Sundberg negotiated a 10-year lease that included the cost of renovations. In turn, the health center now has 8,400 square feet of space, compared with 5,600 square feet of space in its previous offices.

Walls are still somewhat bare — she’s looking for local artists who might be interested in displaying artwork in the clinics — and equipment is still arriving, but the new offices are “functional,” Sundberg said.

The new digs aren’t the only reason for the center to be celebrating. As of November, the clinics will have added four new doctors this year, including an obstetrician who starts next month and an orthopedic surgeon who arrives Nov. 1, Sundberg said. The obstetrician will also look to hire a nurse midwife, she said.

Alii Health’s surgeons will now be able to do more procedures in-house. The clinic has also added an X-ray machine.

With those additions, the clinic will have completely filled the new offices. That’s OK, Sundberg said. Next comes at least a year of increasing the clinic’s patient load and getting the new doctors settled in. At that point, she said, she might start thinking about recruiting and expanding again.

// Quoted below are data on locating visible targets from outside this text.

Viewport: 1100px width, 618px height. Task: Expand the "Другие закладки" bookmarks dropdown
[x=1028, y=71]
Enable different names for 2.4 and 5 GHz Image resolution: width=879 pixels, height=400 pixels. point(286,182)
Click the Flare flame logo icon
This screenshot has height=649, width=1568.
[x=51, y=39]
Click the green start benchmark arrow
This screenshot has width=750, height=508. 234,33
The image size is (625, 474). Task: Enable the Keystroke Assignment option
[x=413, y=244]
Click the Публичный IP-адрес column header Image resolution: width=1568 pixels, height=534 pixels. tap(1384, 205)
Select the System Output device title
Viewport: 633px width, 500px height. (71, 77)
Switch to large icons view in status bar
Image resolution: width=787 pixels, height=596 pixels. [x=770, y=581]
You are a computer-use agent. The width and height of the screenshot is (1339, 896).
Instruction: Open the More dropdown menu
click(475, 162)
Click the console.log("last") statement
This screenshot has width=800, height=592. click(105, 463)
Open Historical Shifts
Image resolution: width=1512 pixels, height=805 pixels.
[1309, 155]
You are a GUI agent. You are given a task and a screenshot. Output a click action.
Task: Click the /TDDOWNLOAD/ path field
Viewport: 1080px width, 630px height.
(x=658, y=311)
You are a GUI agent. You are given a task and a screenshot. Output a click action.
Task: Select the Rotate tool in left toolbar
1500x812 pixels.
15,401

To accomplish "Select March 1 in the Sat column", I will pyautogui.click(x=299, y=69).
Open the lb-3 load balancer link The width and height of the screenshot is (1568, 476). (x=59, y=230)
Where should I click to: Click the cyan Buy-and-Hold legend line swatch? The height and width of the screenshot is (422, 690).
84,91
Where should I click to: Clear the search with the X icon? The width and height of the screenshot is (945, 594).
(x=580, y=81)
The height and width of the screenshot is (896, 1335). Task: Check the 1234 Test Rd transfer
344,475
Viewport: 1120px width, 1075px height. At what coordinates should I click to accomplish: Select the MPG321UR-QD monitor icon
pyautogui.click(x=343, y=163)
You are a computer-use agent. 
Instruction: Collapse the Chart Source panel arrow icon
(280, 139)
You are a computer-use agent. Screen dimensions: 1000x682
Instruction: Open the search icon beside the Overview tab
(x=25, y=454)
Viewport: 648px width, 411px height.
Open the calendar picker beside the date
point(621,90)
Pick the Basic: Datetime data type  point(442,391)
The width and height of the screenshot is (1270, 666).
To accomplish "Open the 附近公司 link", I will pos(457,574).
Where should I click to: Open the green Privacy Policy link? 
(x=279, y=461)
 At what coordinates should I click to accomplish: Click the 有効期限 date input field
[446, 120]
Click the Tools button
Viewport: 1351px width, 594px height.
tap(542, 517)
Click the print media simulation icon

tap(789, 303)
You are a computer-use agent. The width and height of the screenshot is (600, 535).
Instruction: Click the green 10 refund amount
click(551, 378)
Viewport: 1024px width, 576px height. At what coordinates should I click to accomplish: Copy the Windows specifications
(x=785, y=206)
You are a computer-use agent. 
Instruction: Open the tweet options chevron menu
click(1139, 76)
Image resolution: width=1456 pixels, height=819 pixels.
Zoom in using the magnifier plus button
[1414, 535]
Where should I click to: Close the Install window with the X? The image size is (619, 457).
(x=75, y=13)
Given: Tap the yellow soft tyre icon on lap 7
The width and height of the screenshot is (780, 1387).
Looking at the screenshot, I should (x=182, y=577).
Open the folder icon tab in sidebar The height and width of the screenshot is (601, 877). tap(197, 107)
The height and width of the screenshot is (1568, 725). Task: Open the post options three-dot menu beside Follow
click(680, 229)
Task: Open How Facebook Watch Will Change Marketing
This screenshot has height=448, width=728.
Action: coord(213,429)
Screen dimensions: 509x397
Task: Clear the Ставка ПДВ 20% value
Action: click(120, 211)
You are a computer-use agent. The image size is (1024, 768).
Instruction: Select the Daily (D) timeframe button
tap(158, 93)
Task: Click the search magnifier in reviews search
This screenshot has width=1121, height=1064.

“What we need now is some time to get all of this running smoothly and well,” Sundberg said. “We’ve done this burst of growth. It’s aggressive to bring in four new doctors at once.”

The expanded office space, and updated equipment, helped attract some of the newer doctors, she added.

“It’s important not just to get them here, but keep them here,” Sundberg said.

The center, which is part of the Hawaii Health Systems Corp., gets $600,000 in subsidies annually.